@gregvaughn is absolutely right that correctness is the first priority. After that if you’re not satisfied with performance you need to measure, measure, measure.
Benchmarking
Thanks to your question I took the opportunity to try the bmark benchmarking tool. Here’s a quick benchmark test I wrote based on the direction in the project’s README and your suggested expressions.
defmodule StringContenation do
use Bmark
alias IO.ANSI
bmark :binary_concat_operator, runs: 1000 do
ANSI.red <> "red" <> ANSI.reset <> ANSI.green <> "green" <> ANSI.reset
|> IO.puts
end
bmark :erlang_list_to_binary, runs: 1000 do
:erlang.list_to_binary([ANSI.red, "red", ANSI.reset, ANSI.green, "green", ANSI.reset])
|> IO.puts
end
I’m piping to IO.puts
here so we can compare these approaches against IO lists. By default bmark does 20 runs per benchmark block, but I’ve increased them to 1000 to get more statistically significant results.
Next I run mix bmark
. As expected I see a bunch of redgreen
lines printed and colored appropriately.
Results
The benchmark timing data are in the $PROJ_ROOT/results/
directory. To compare the two implementations I run
mix bmark.cmp results/stringcontenation.binary_concat_operator.results \
results/stringcontenation.erlang_list_to_binary.results
And the results!
results/stringcontenation.binary_concat_operator.results: results/stringcontenation.erlang_list_to_binary.results:
35 50
27 37
74 73
…
65 53
49 63
103 65
76.677 → 142.257 (+85.53%) with p < 0.025
t = 2.2981012392583193, 1998 degrees of freedom
In this particular example, the :erlang.list_to_binary
, on average, took 1.8553 times as long as the <>
. Don’t interpret this to mean you should always use <>
. The inputs in these examples are rather small. The README for the bmark project has a bit more detail on how to interpret these results.
Moar data
Now let’s try benchmarking a couple more approaches:
bmark :io_list_all_known_data, runs: 1000 do
[ANSI.red, "red", ANSI.reset, ANSI.green, "green", ANSI.reset]
|> IO.puts
end
bmark :io_list_append_to_end, runs: 1000 do
# Simulates converting an incoming stream of unknown data to
# into an IO list and printing.
[[[[[[ANSI.red], "red"], ANSI.reset], ANSI.green], "green"], ANSI.reset]
|> IO.puts
end
Let’s compare each of these new approaches against the <>
results:
Left: :binary_concat_operator
, Right: :io_list_all_known_data
65.195 → 68.618 (+5.25%) with p < 1
t = 0.48428845990199687, 1998 degrees of freedom
Interestingly <>
is still faster, although we have little confidence about that because the p
-value is as high as it can get!
Left: :binary_concat_operator
, Right: :io_list_append_to_end
65.195 → 125.968 (+93.22%) with p < 0.025
t = 2.1281669445218134, 1998 degrees of freedom
<>
crushes the deeply nested IO list, and we can be pretty confident about that for these particular inputs on my test machine. However, that may not be true for concatenating sequences of strings in general. To check that you’d need to do a lot more benchmarks with different kinds of inputs and ideally on several different kinds of machines.
Exercises for the reader
- Determine how long IO lists have to get before they beat
<>
, if at all.
- Does size of the binaries within the lists or the nesting depth affect the results, and if so how?

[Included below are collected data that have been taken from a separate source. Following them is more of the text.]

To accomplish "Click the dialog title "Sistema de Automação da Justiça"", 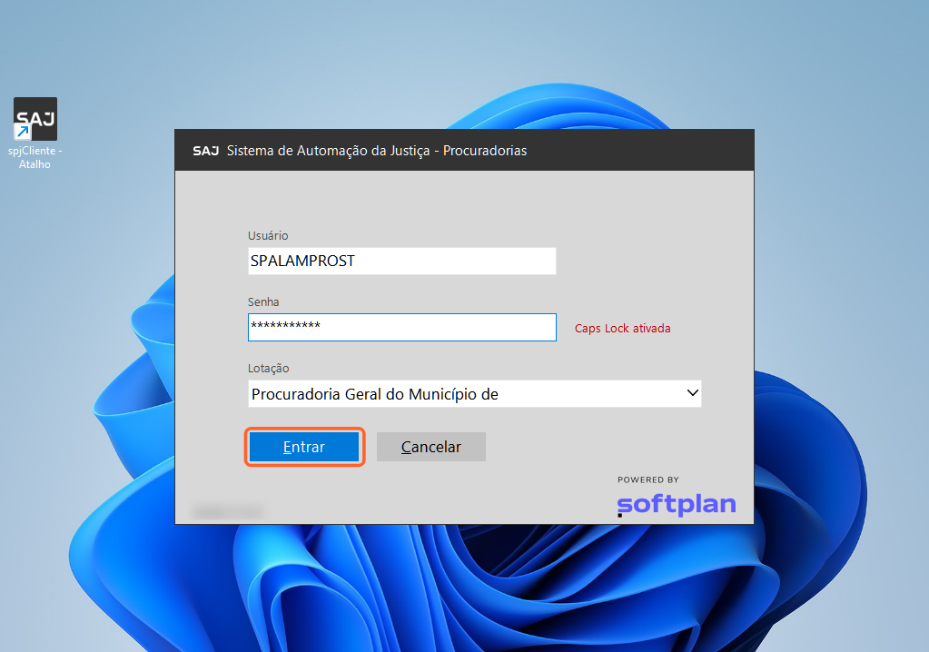I will 376,151.
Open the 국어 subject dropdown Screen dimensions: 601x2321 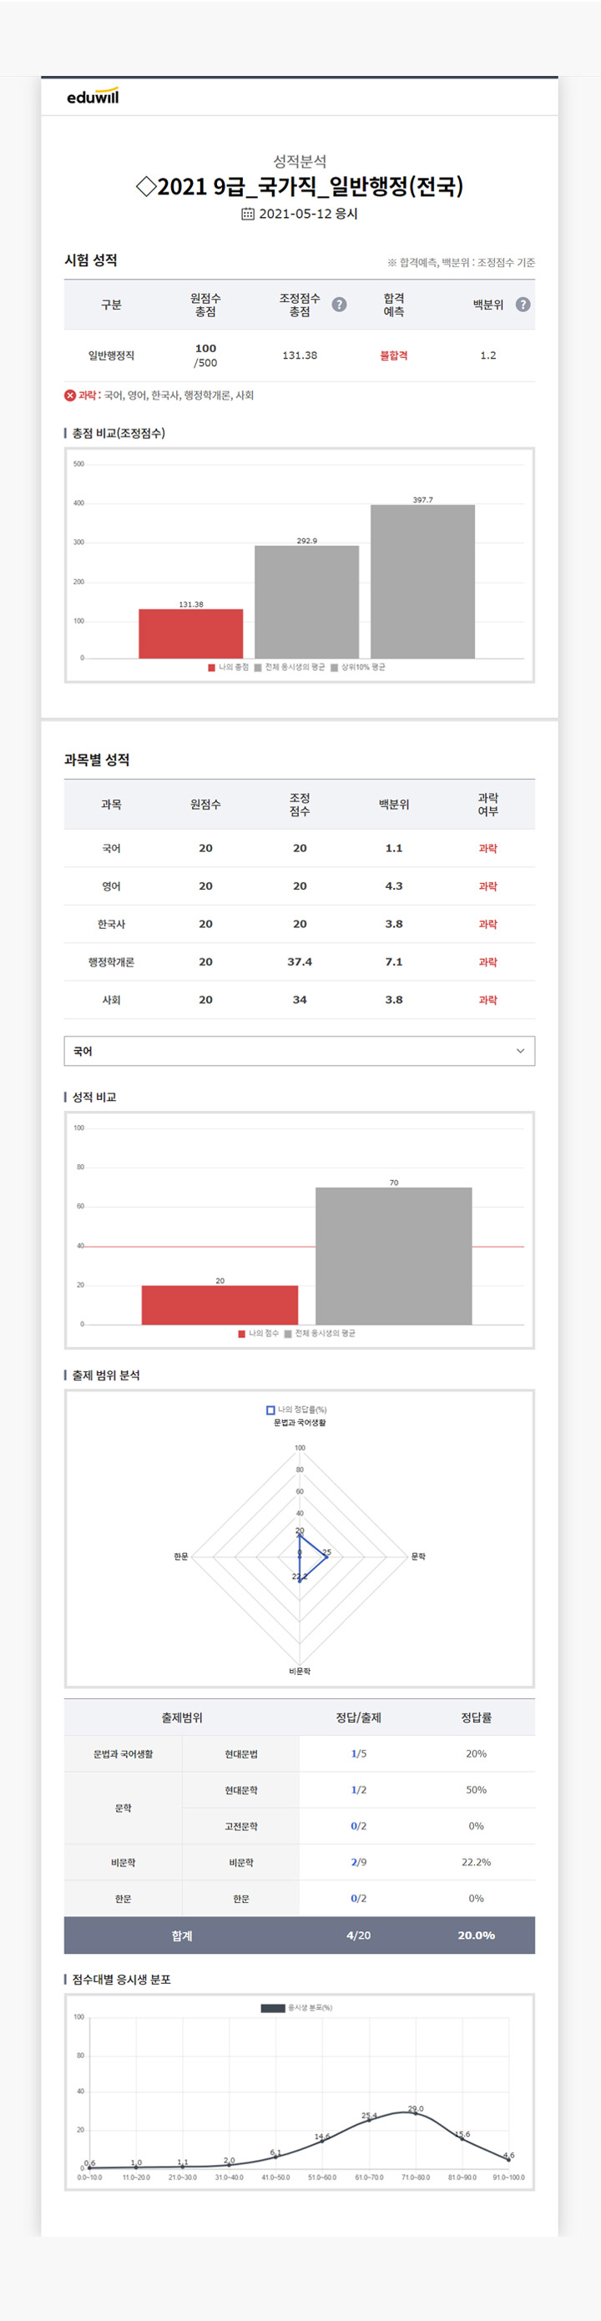[x=299, y=1051]
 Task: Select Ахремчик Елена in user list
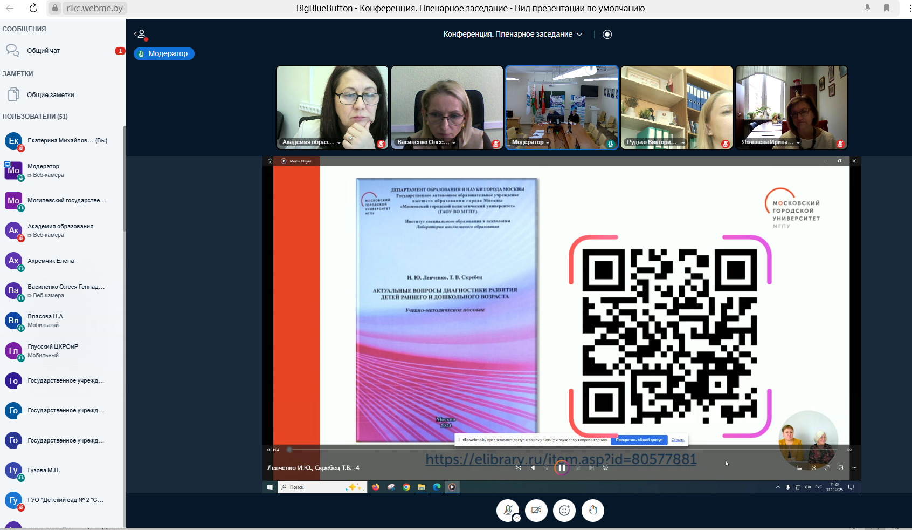point(51,261)
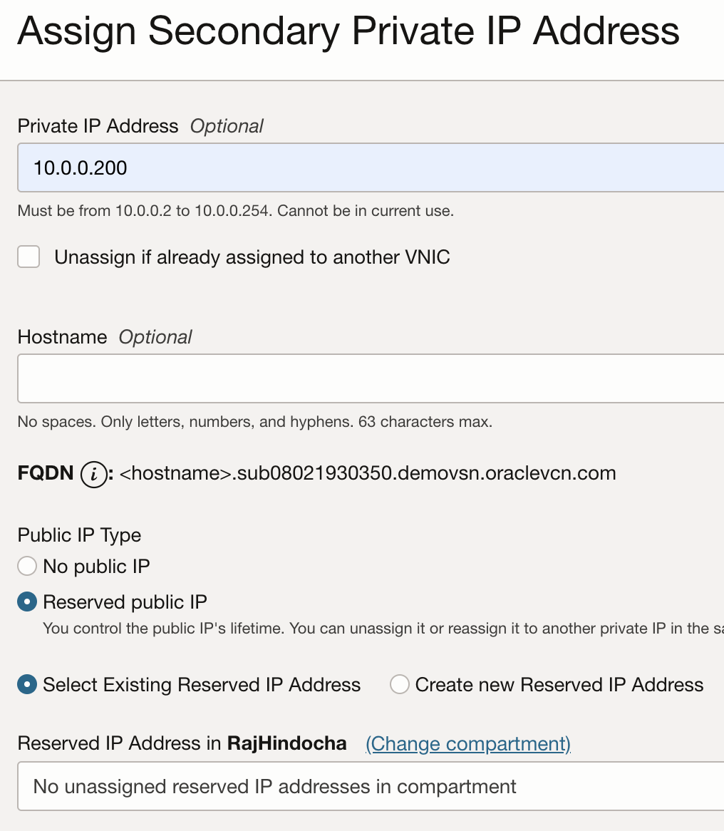Click into the empty Hostname input field
This screenshot has height=831, width=724.
point(371,378)
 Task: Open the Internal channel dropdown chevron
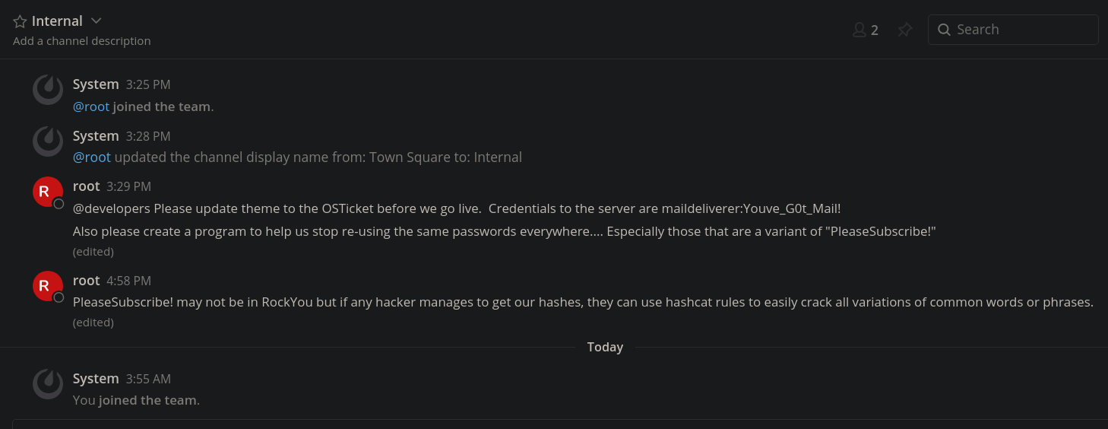pyautogui.click(x=96, y=21)
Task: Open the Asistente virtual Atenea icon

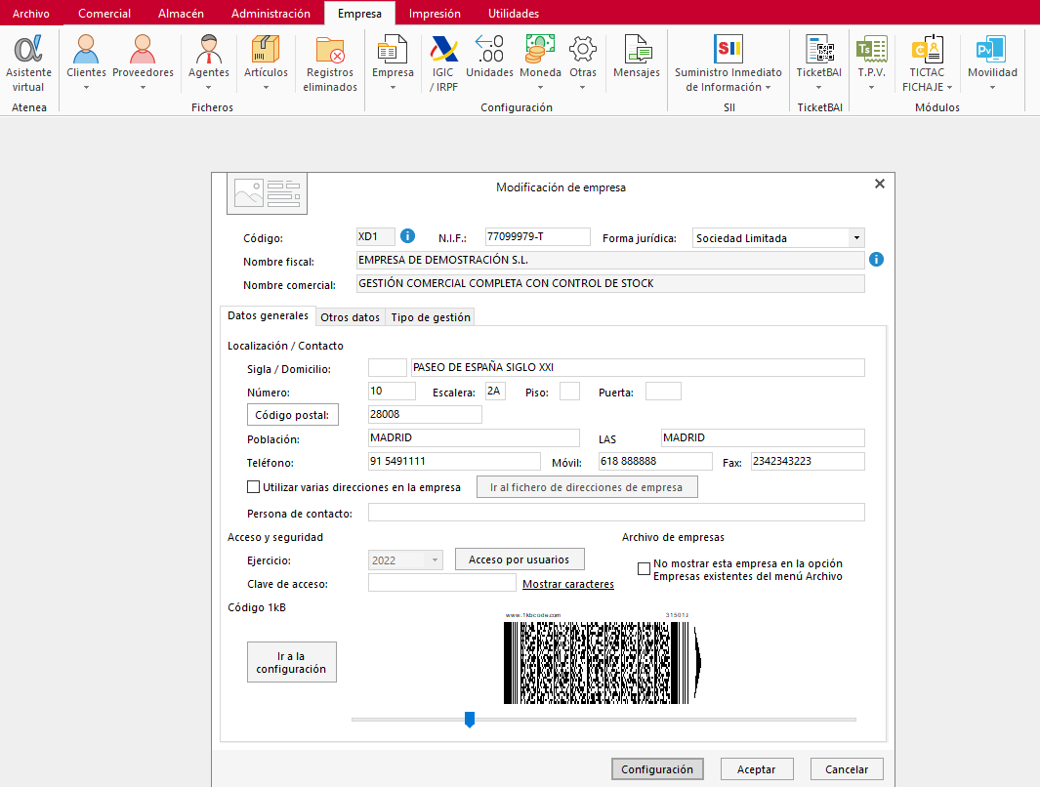Action: tap(28, 63)
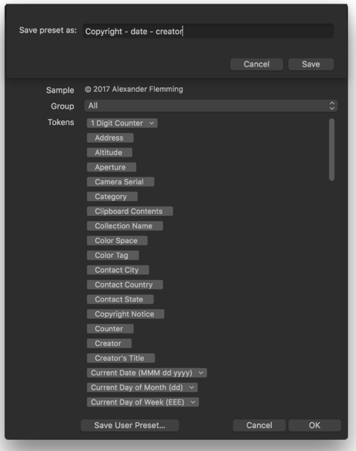The width and height of the screenshot is (356, 451).
Task: Confirm the dialog with OK
Action: coord(315,425)
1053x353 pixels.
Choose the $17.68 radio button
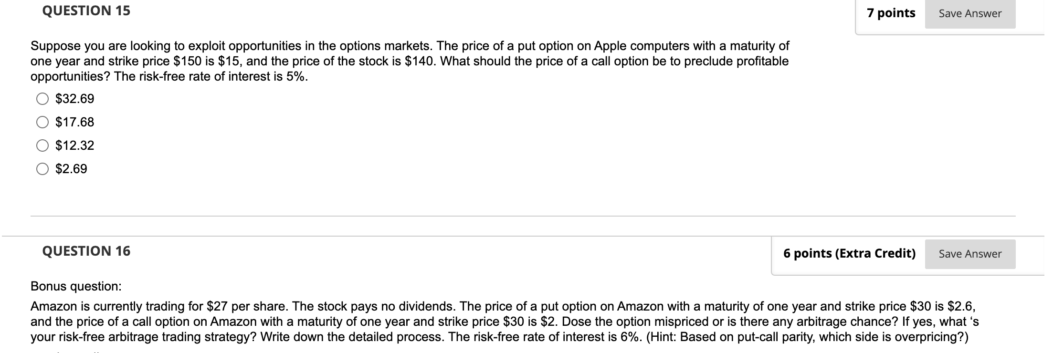(x=43, y=122)
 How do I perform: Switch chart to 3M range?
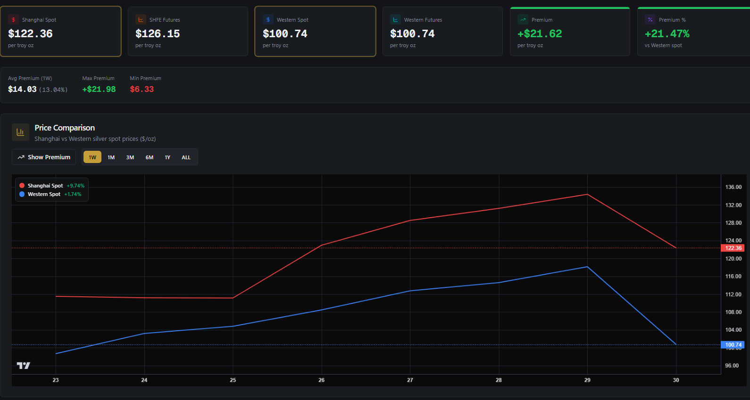[x=130, y=157]
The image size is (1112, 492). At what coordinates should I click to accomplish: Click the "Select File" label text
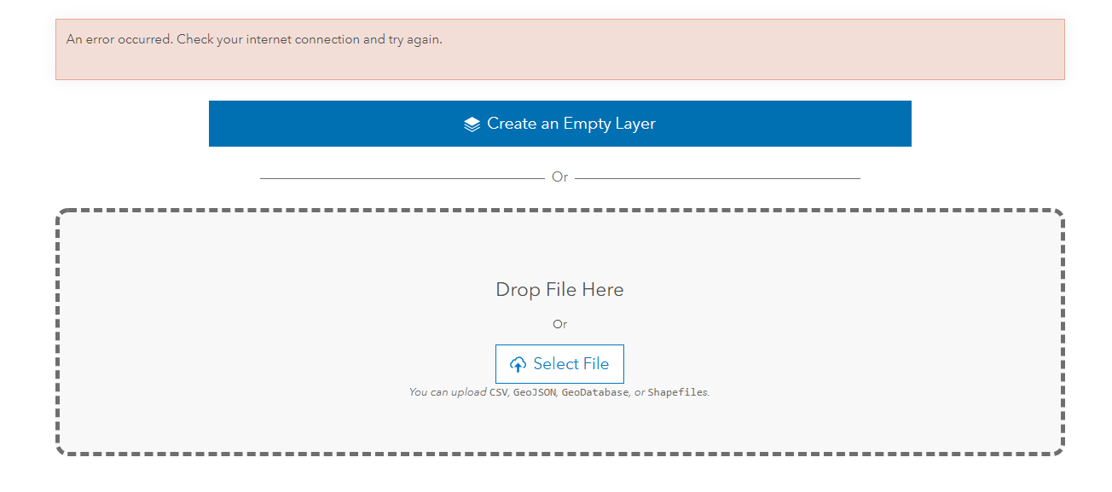(x=570, y=364)
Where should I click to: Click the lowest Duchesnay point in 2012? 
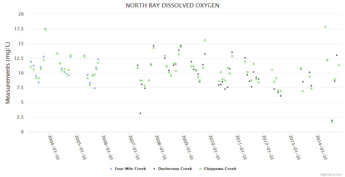[x=281, y=96]
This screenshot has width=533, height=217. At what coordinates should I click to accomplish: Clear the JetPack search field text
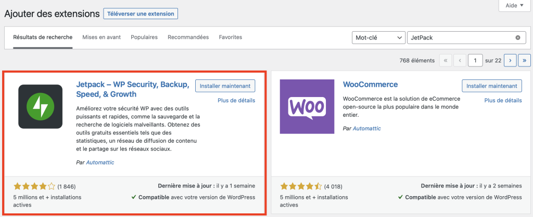tap(518, 38)
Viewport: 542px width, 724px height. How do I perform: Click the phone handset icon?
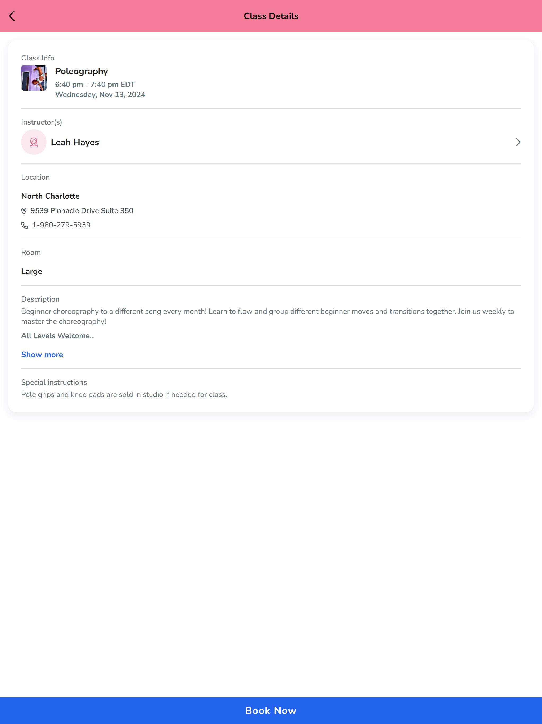pyautogui.click(x=25, y=225)
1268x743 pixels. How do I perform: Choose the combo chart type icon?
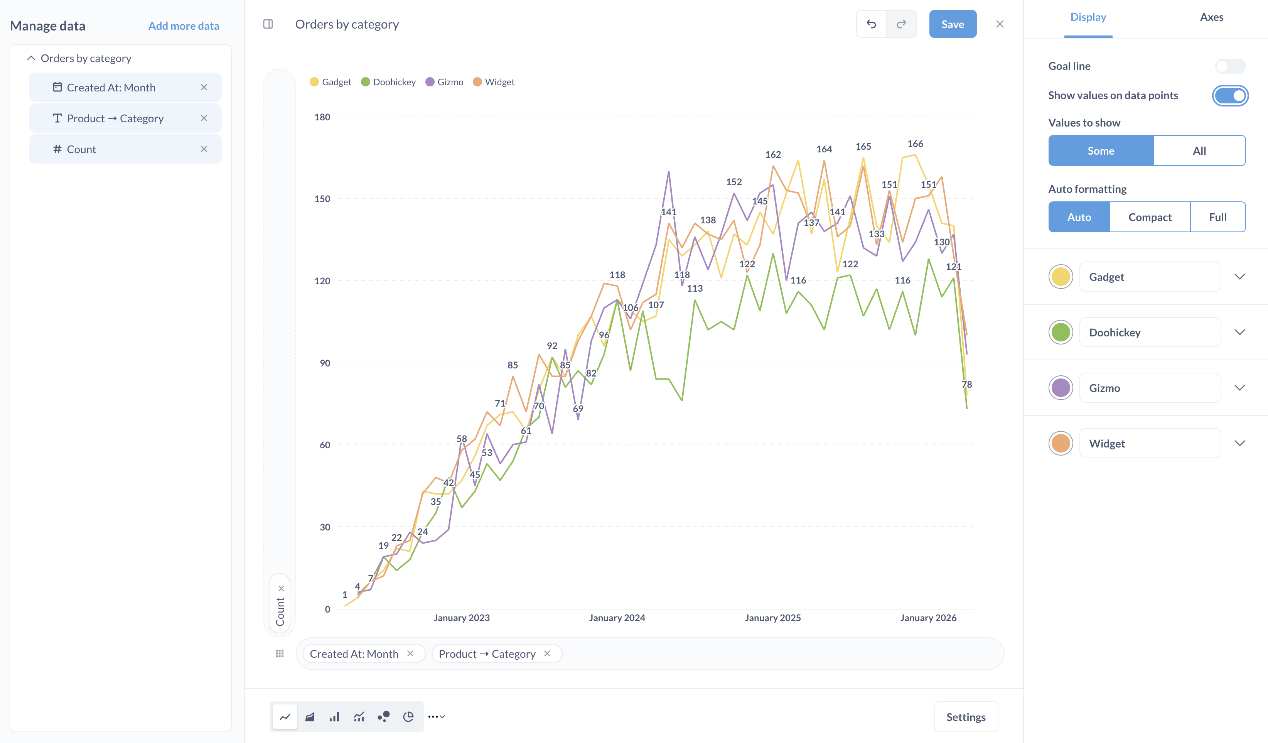click(x=359, y=717)
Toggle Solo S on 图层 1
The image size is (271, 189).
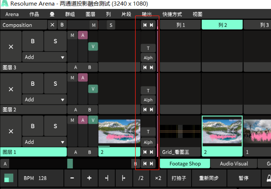click(x=55, y=126)
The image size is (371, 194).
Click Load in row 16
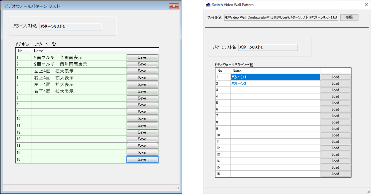(x=335, y=174)
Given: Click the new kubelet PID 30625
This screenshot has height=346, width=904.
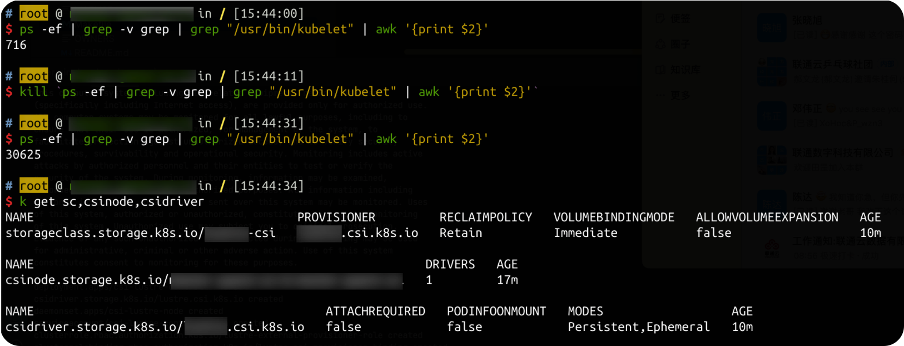Looking at the screenshot, I should tap(23, 155).

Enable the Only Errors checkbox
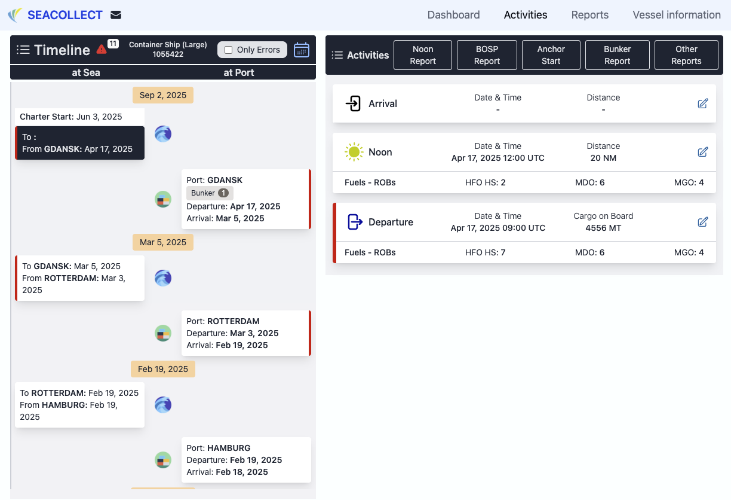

- Are any of these expressions reduced at compile-time? We’re benchmarking run-time speeds, so any work done by the compiler to optimize our inputs may explain surprising results.
- Do you suspect Elixir, Erlang, or any part of your cache hierarchy are giving you unrealistic results? How can you tell? Could you somehow reduce the influence of caching?
- How well do your benchmarks correspond to the way your code will be exercised in production? Do you have any data about production response times?